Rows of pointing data
* * * * * * * * *
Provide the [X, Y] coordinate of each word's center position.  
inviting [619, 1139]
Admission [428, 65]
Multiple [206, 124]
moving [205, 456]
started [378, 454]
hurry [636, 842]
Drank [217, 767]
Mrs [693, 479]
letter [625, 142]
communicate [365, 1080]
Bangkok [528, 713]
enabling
* * * * * * * * *
§ **Problem**
Can you pull out, word for word, the lines of the material from the one containing "moving [205, 456]" through the end of the material, including both?

§ **The reply**
moving [205, 456]
started [378, 454]
hurry [636, 842]
Drank [217, 767]
Mrs [693, 479]
letter [625, 142]
communicate [365, 1080]
Bangkok [528, 713]
enabling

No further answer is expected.